§ **Task details**
The result should be the lines from the one holding "Privacy Policy (758, 474)" to the final line of the records, retyped exactly.

Dataset entries
========================

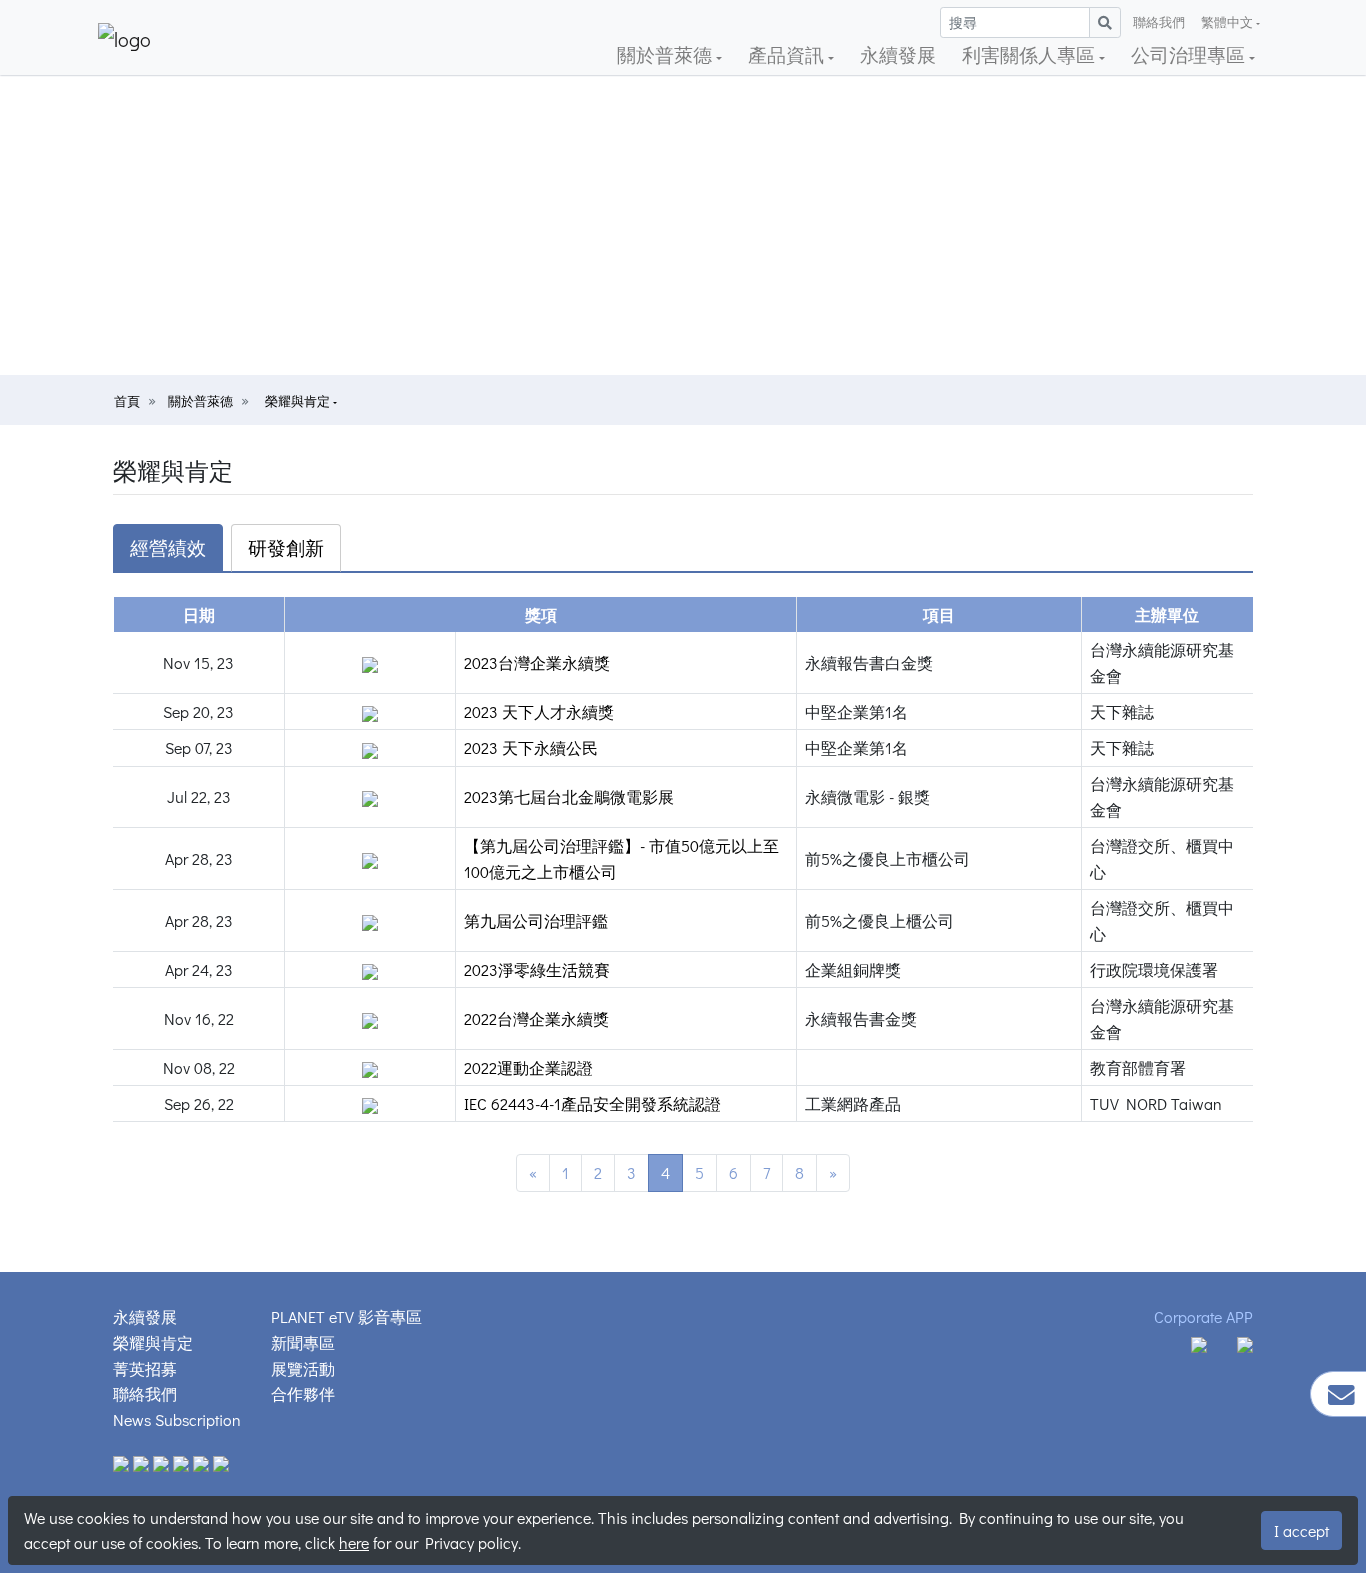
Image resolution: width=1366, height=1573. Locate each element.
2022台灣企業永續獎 (536, 1018)
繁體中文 (1227, 22)
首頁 (127, 401)
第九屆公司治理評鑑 (536, 920)
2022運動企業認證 (528, 1067)
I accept (1301, 1530)
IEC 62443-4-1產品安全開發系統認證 (592, 1103)
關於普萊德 (666, 54)
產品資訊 (788, 54)
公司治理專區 (1190, 54)
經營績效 (168, 547)
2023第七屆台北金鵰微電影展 (569, 796)
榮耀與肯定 (299, 401)
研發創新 (286, 547)
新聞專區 (303, 1342)
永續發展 (898, 54)
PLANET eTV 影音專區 (346, 1316)
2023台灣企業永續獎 (537, 662)
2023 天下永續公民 (531, 747)
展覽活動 (303, 1368)
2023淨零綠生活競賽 (537, 969)
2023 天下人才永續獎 (539, 711)
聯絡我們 (1159, 22)
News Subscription (177, 1419)
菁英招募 (145, 1368)
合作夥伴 (303, 1393)
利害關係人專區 (1030, 54)
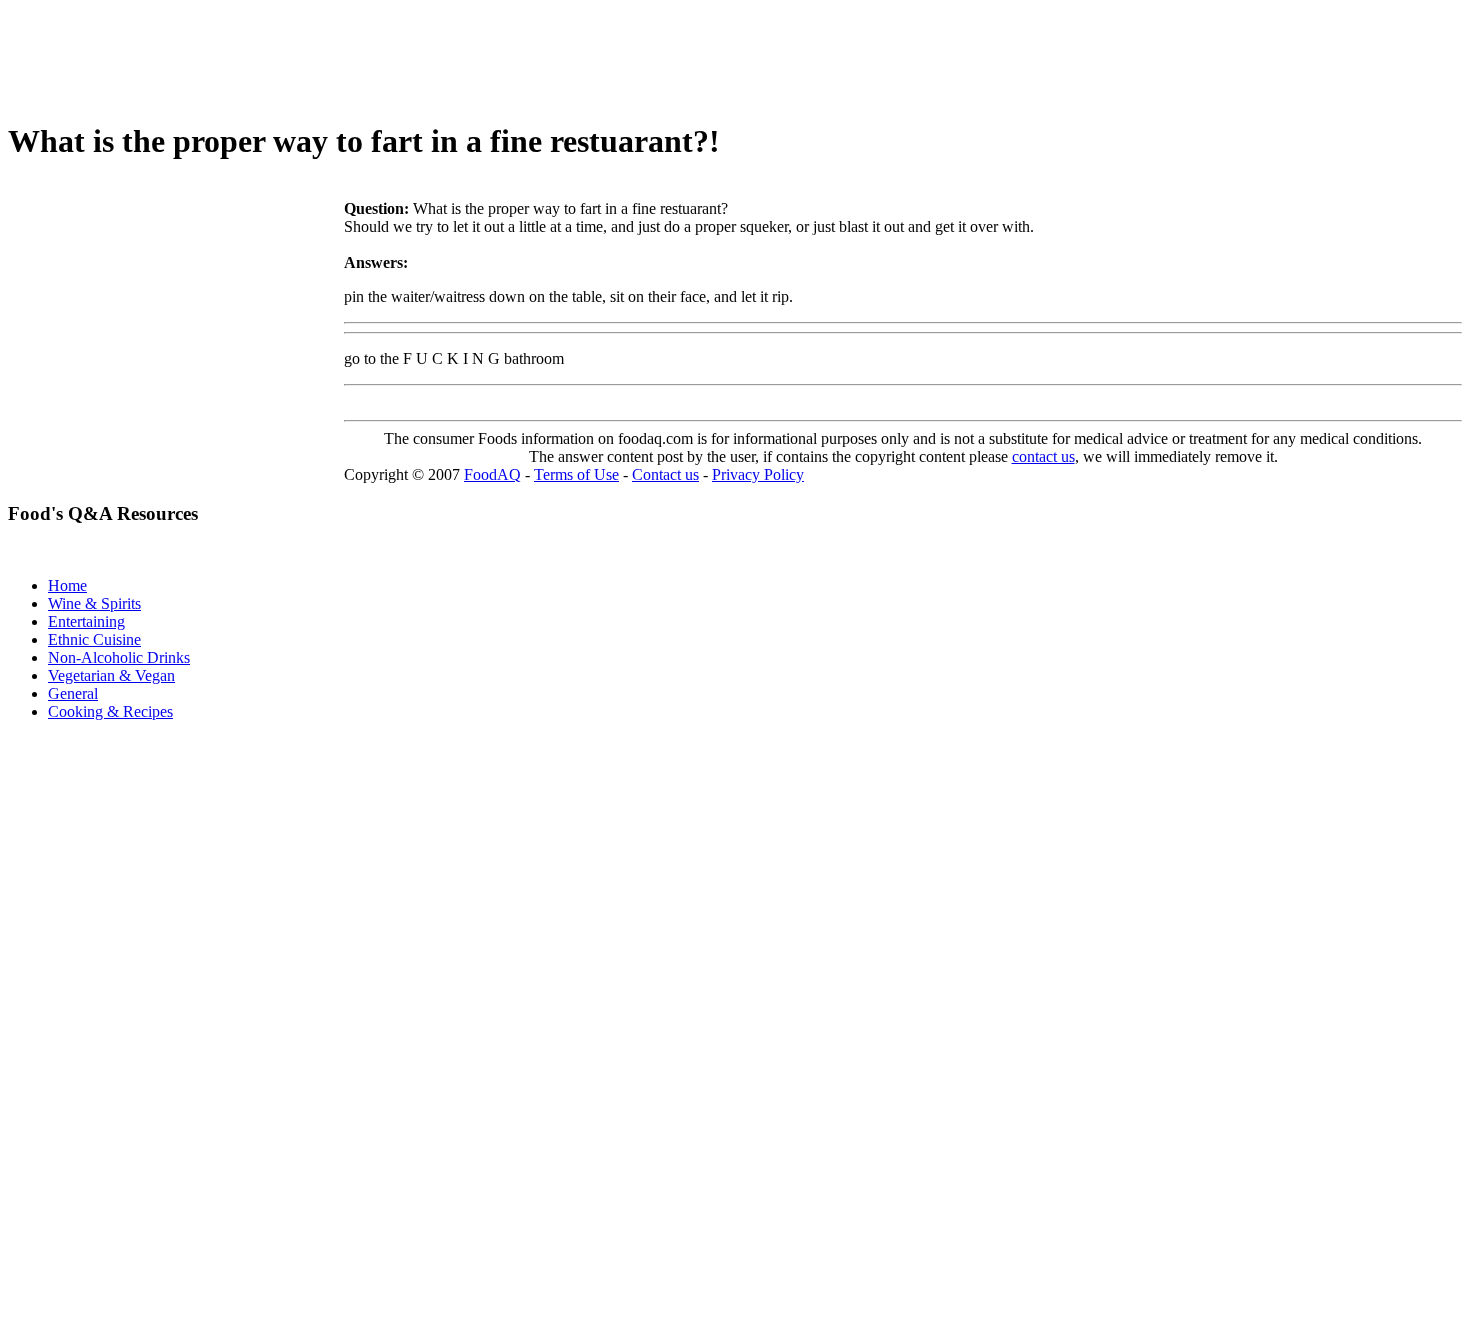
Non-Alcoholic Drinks (119, 657)
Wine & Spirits (94, 603)
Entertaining (86, 621)
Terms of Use (576, 474)
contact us (1043, 456)
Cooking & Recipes (110, 711)
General (73, 693)
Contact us (665, 474)
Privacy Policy (758, 474)
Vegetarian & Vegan (111, 675)
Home (67, 585)
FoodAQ (492, 474)
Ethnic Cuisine (94, 639)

========================

§ **Finished task**
Privacy Policy (758, 474)
Vegetarian & Vegan (111, 675)
Home (67, 585)
FoodAQ (492, 474)
Ethnic Cuisine (94, 639)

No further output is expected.